> _Exercise prompt_
Rewrite the lines that start at the one containing "You are a GUI" and run through the last line of the records as a numbered list, skipping any blank lines. Leave the pictures out.

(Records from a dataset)
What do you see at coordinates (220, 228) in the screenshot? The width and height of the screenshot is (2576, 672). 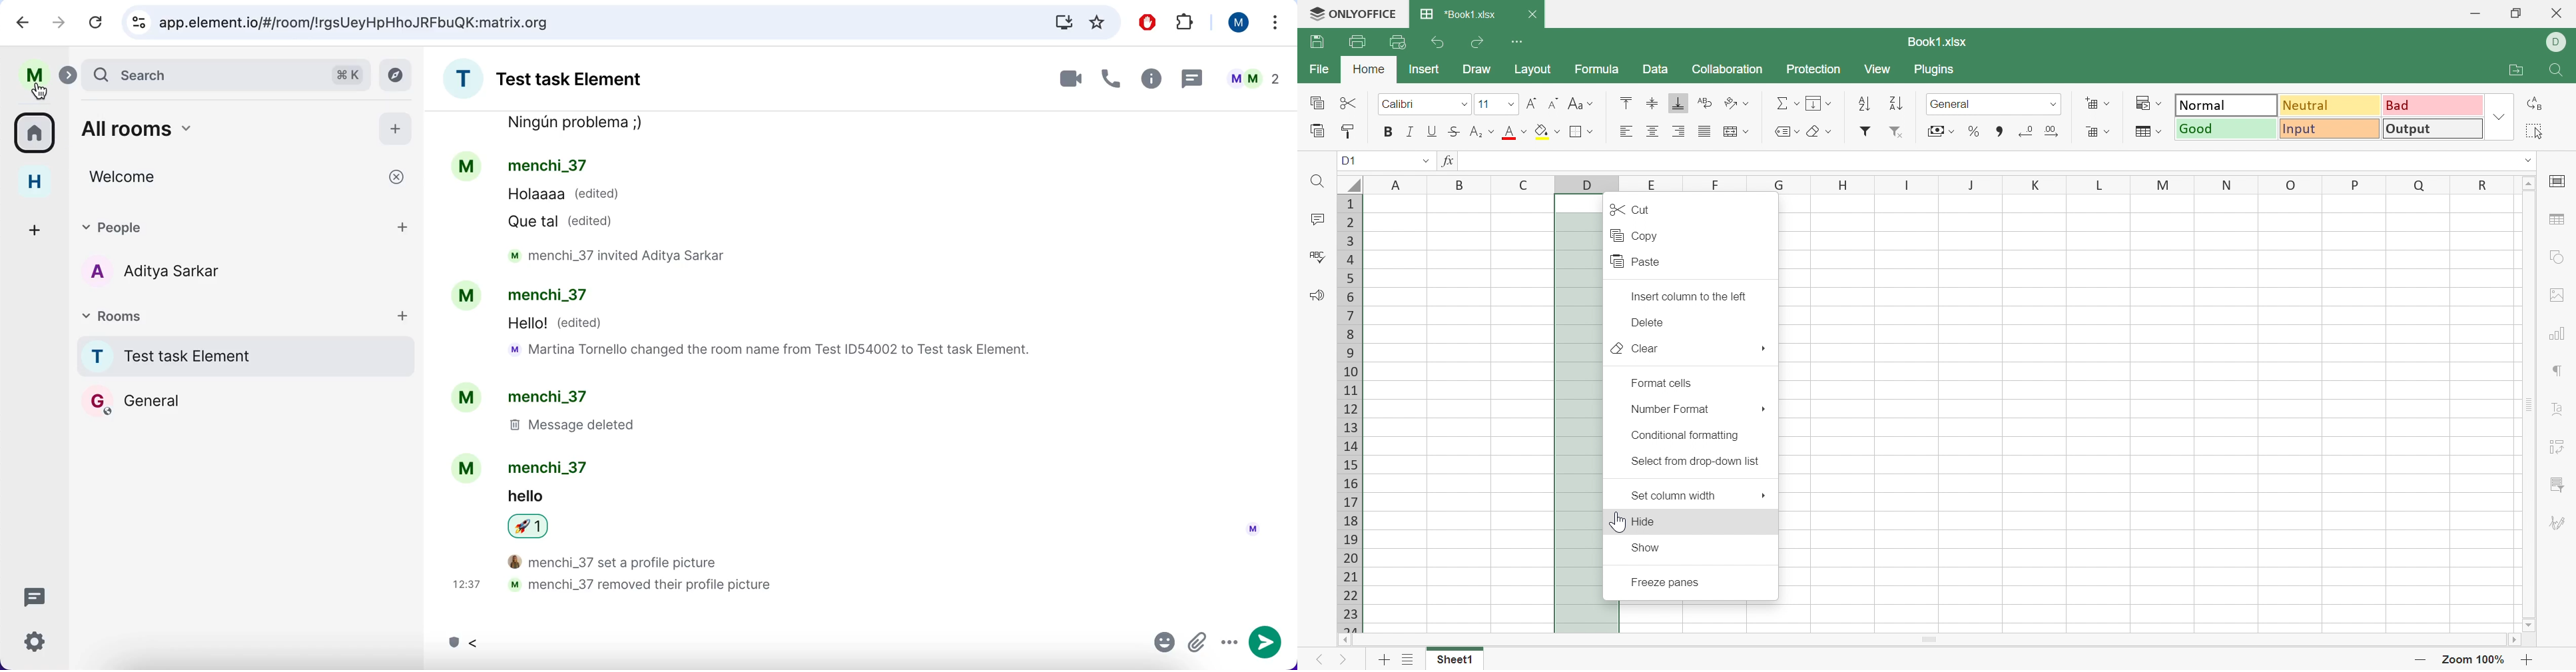 I see `people` at bounding box center [220, 228].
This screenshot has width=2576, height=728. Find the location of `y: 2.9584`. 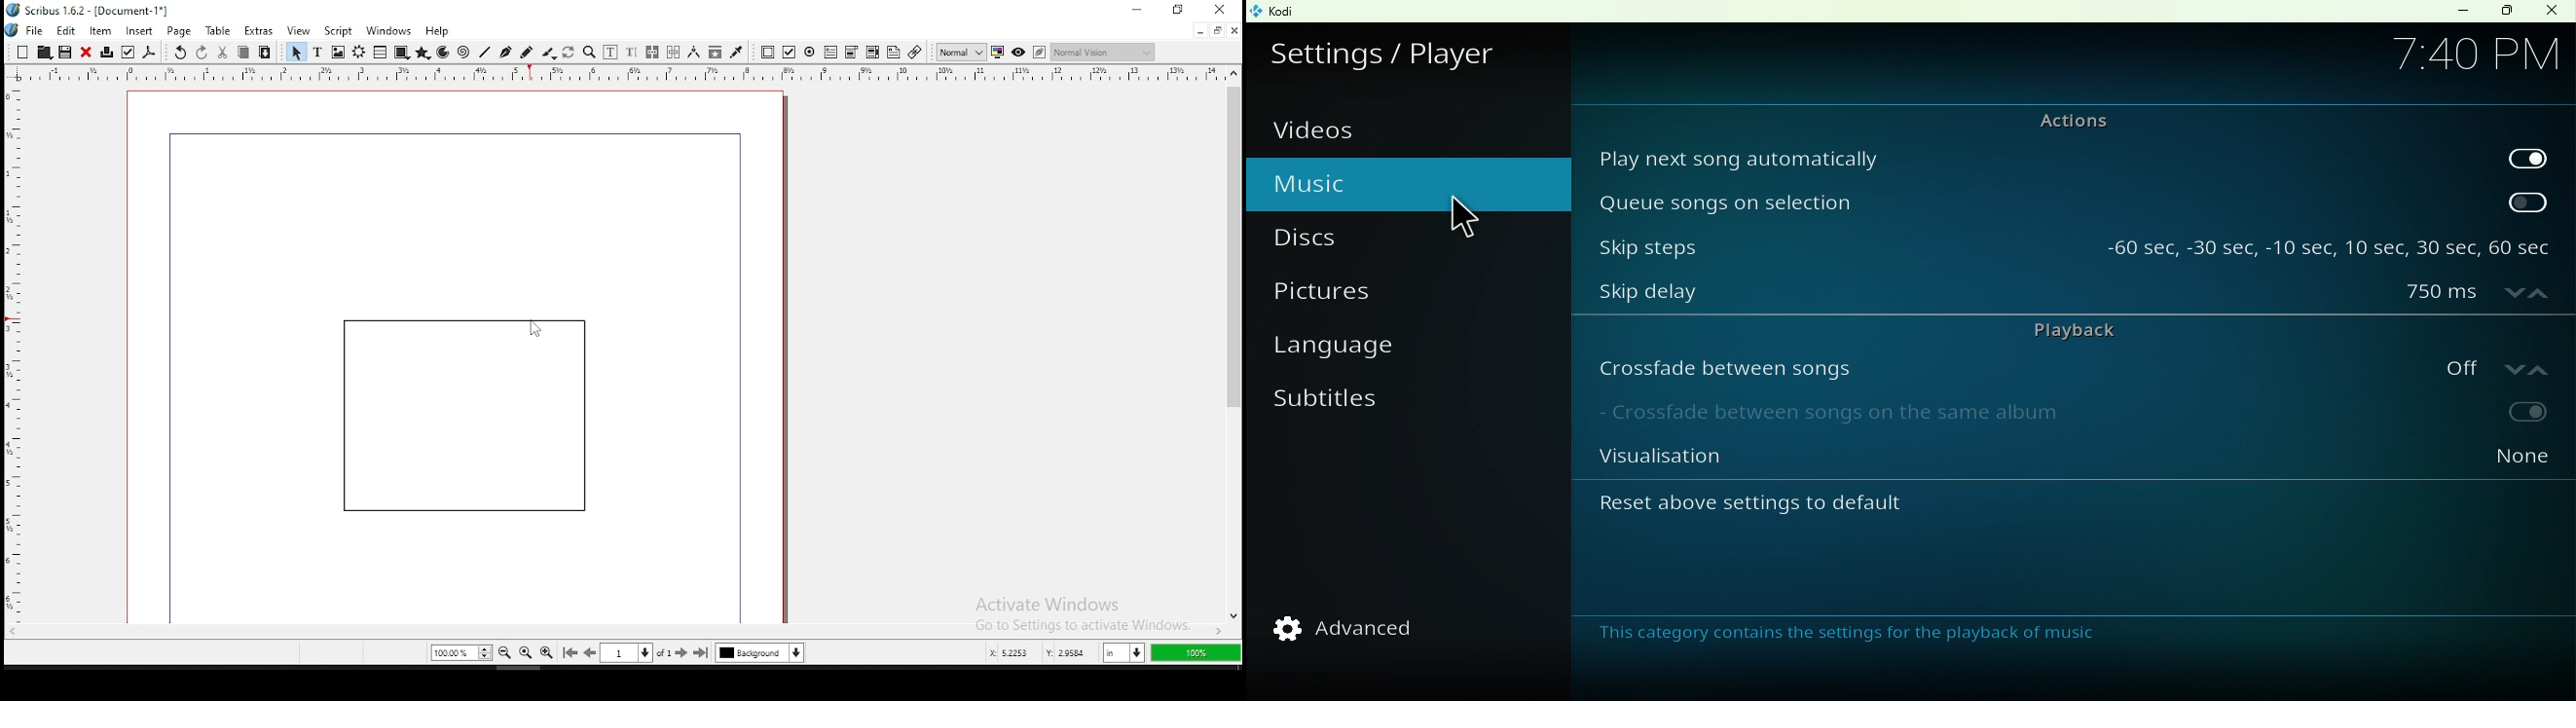

y: 2.9584 is located at coordinates (1065, 653).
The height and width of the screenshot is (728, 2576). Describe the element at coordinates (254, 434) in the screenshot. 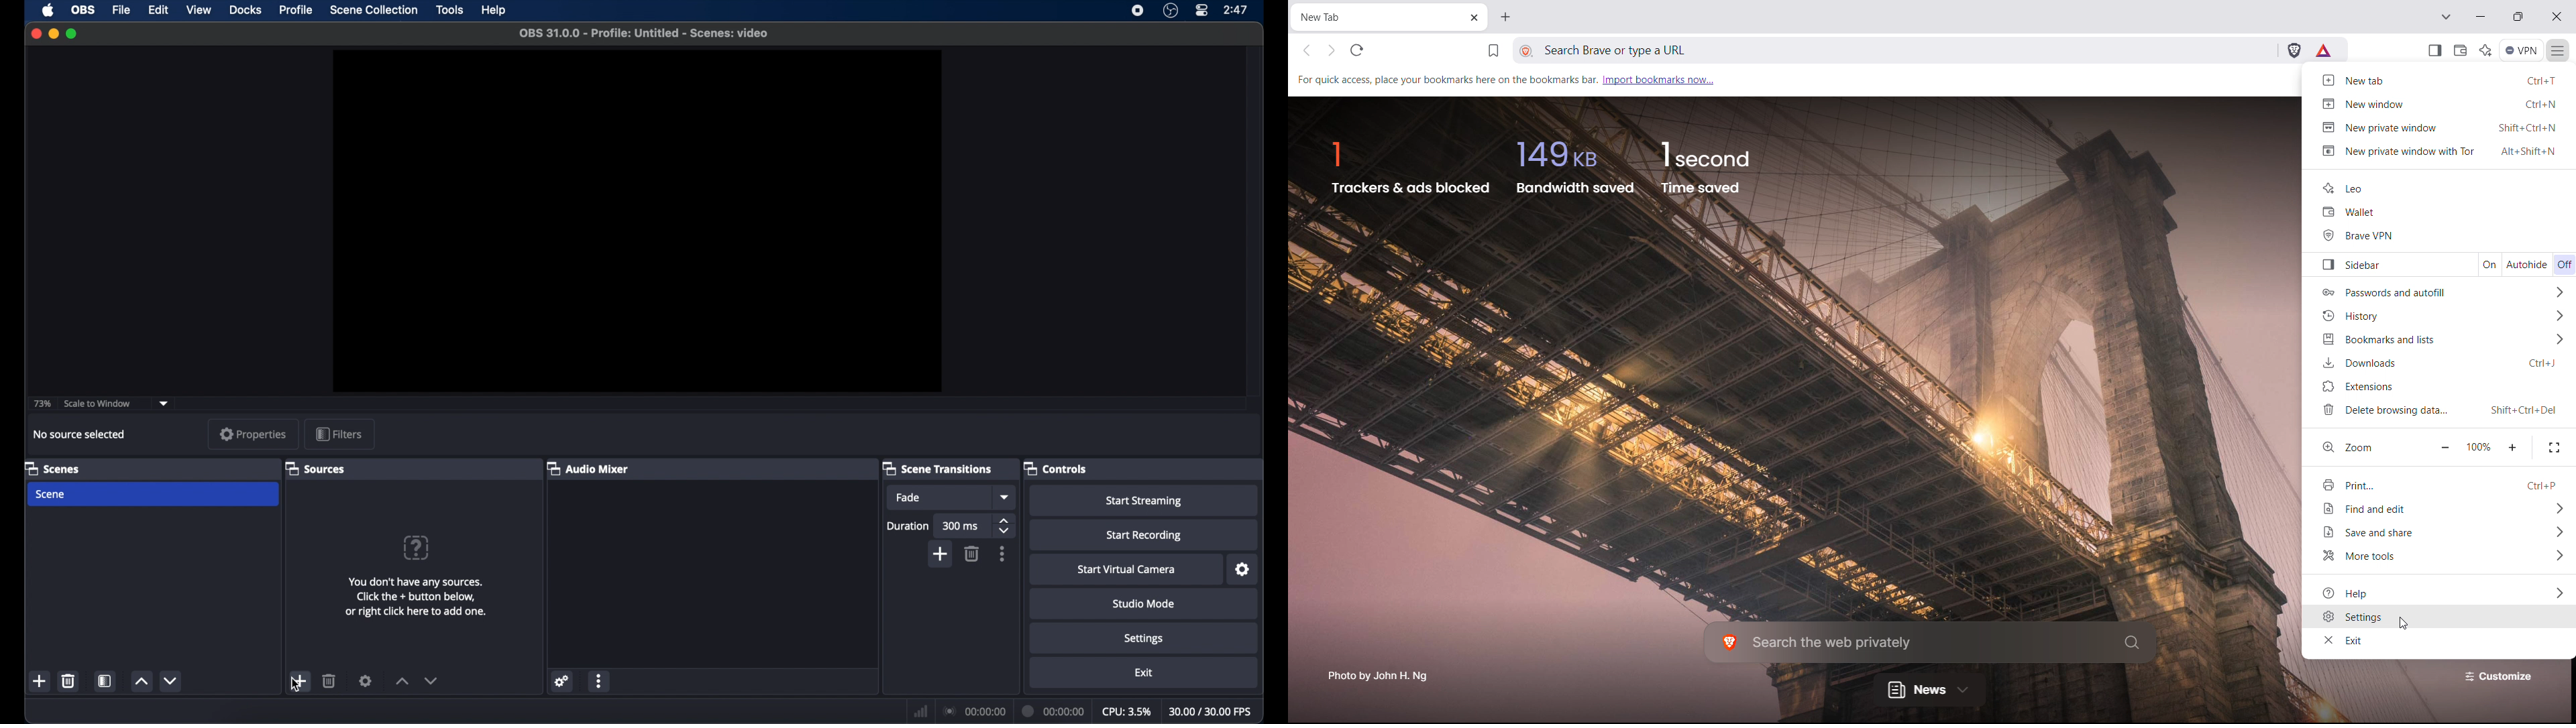

I see `properties` at that location.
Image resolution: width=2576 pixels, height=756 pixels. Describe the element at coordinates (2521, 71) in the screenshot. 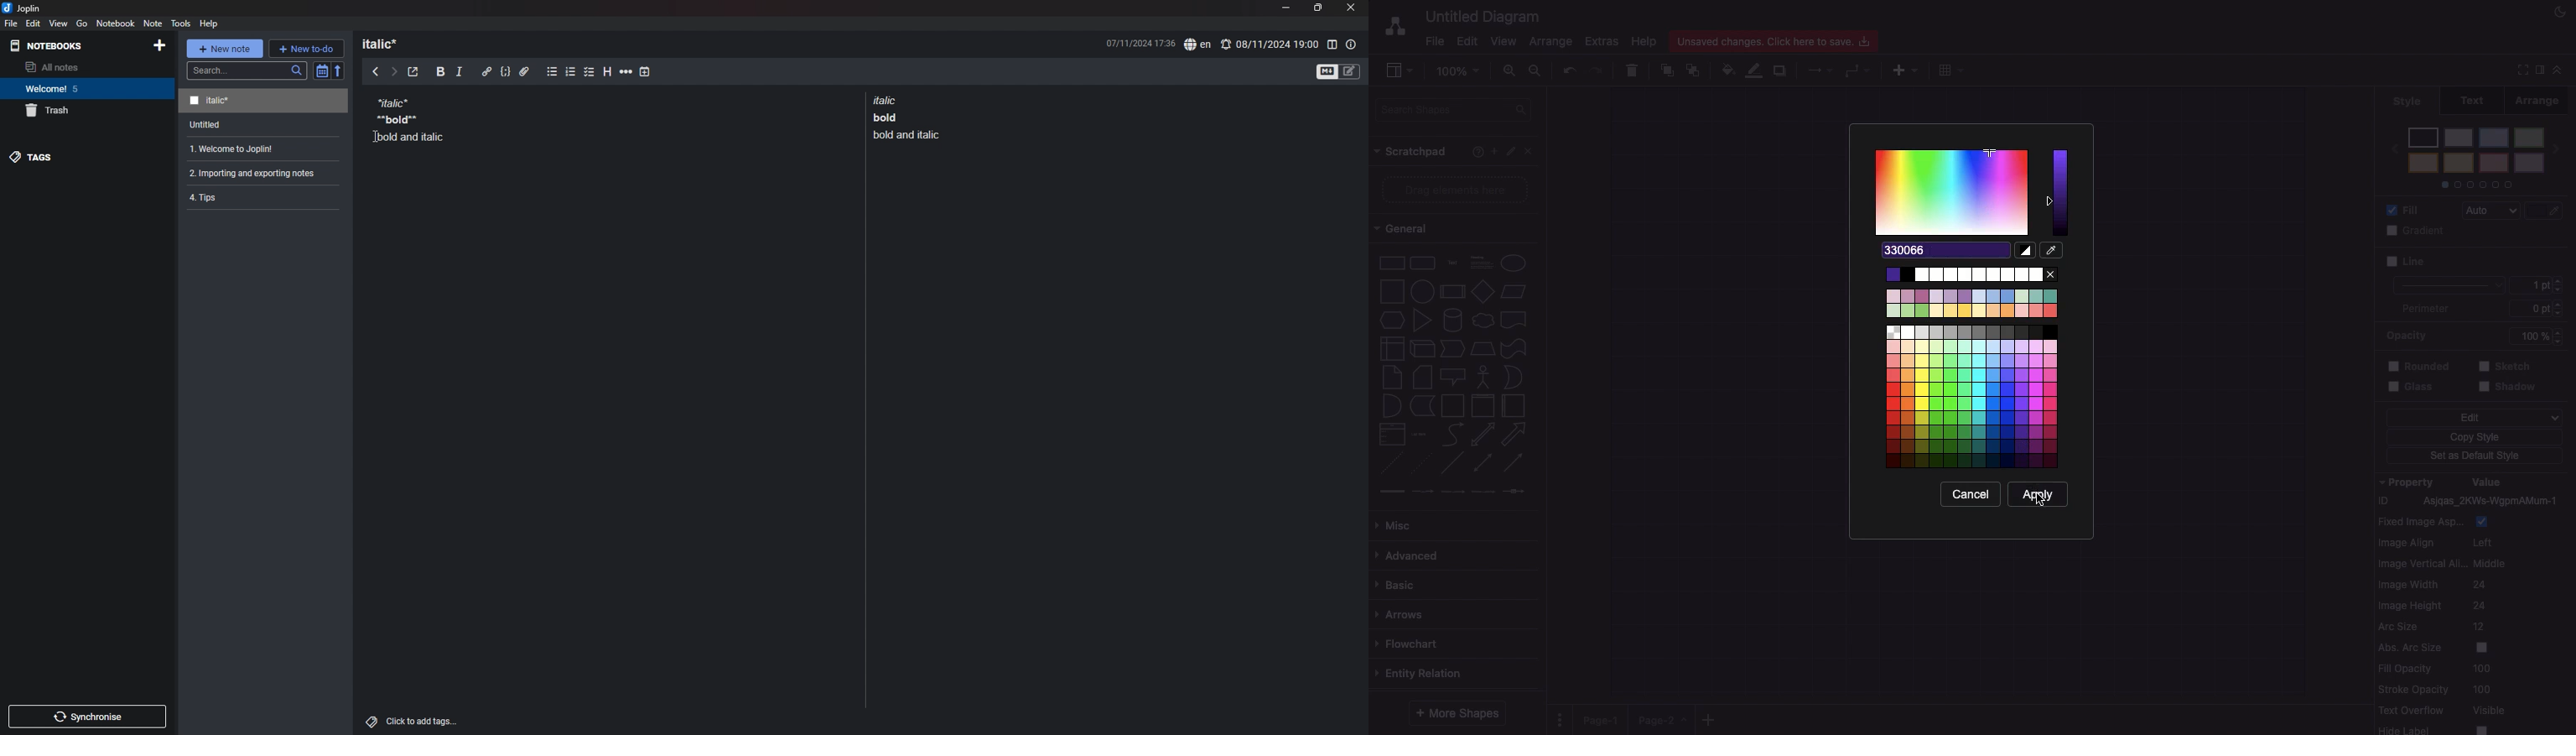

I see `Full screen` at that location.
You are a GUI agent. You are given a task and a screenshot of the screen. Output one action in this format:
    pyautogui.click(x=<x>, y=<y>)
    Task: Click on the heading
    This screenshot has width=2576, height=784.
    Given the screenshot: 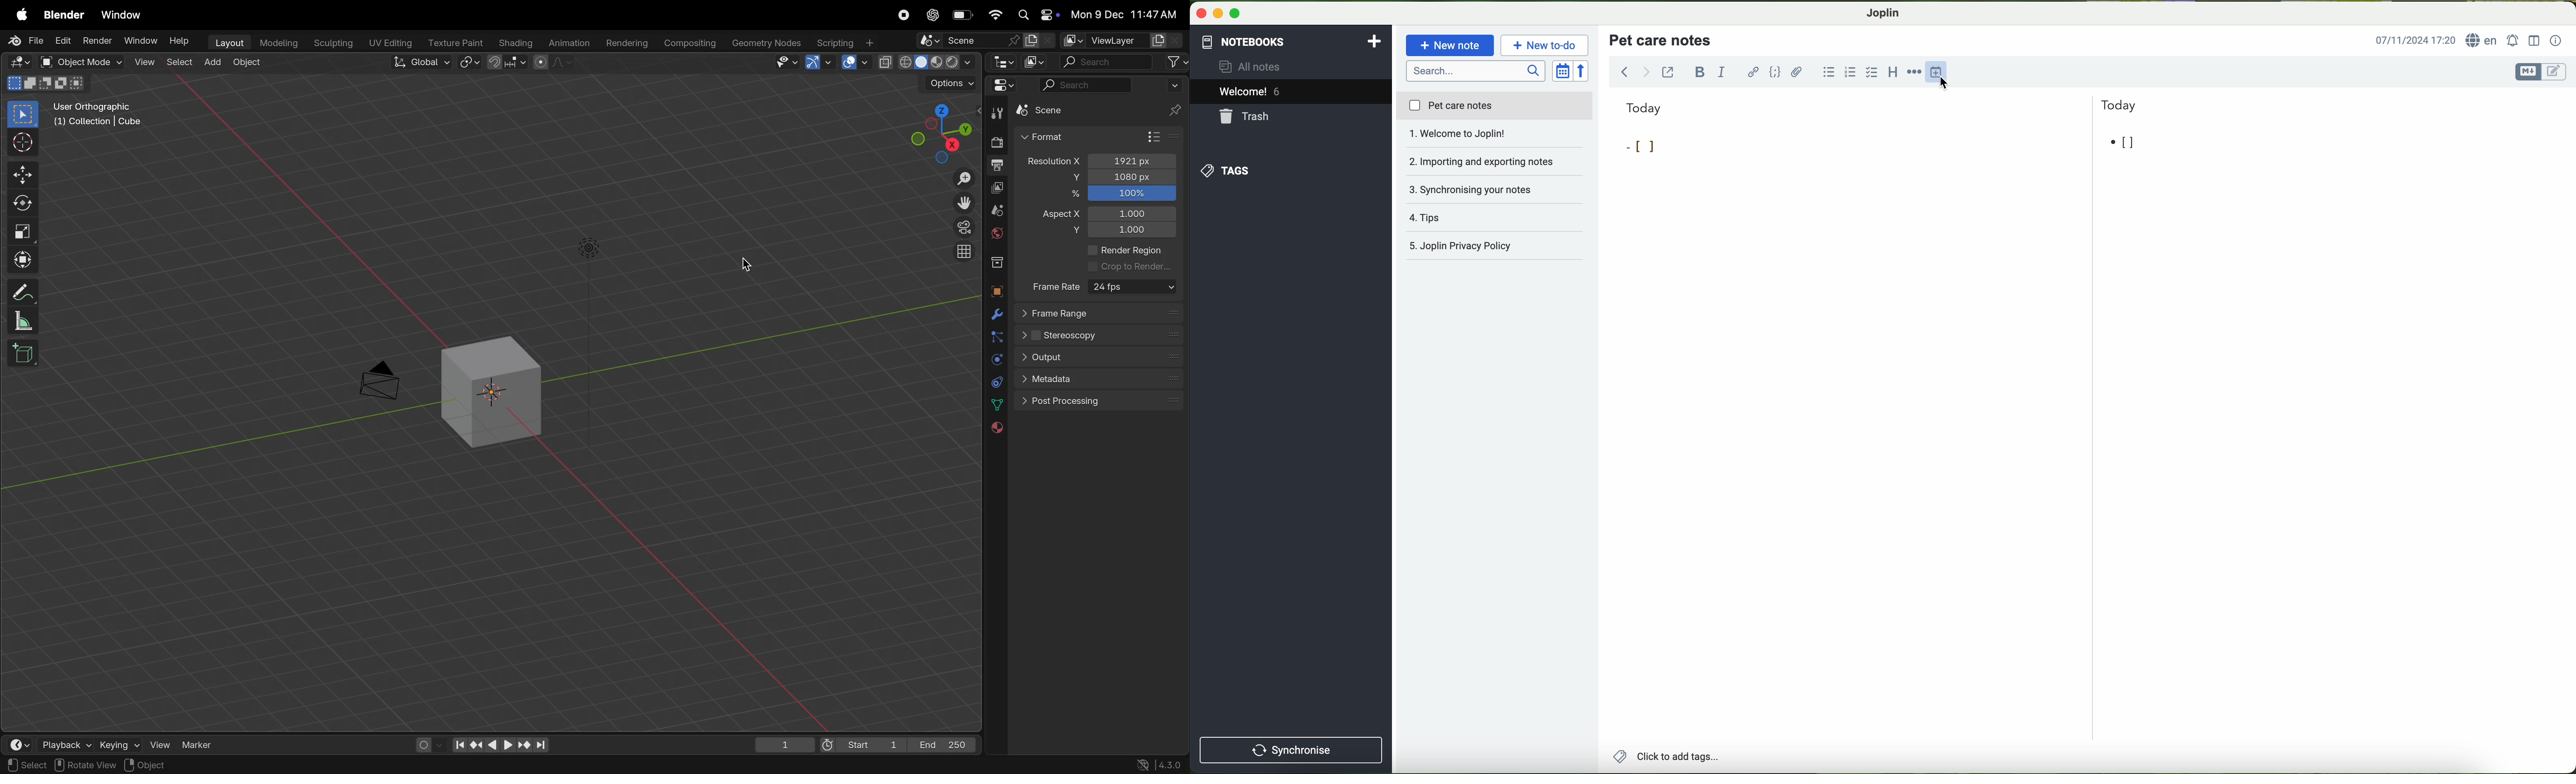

> _Task response_
1. You are a GUI agent. You are given a task and a screenshot of the screen. Output one action in this format:
2.     pyautogui.click(x=<x>, y=<y>)
3.     Task: Click on the heading
4.     This screenshot has width=2576, height=784.
5.     Given the screenshot: 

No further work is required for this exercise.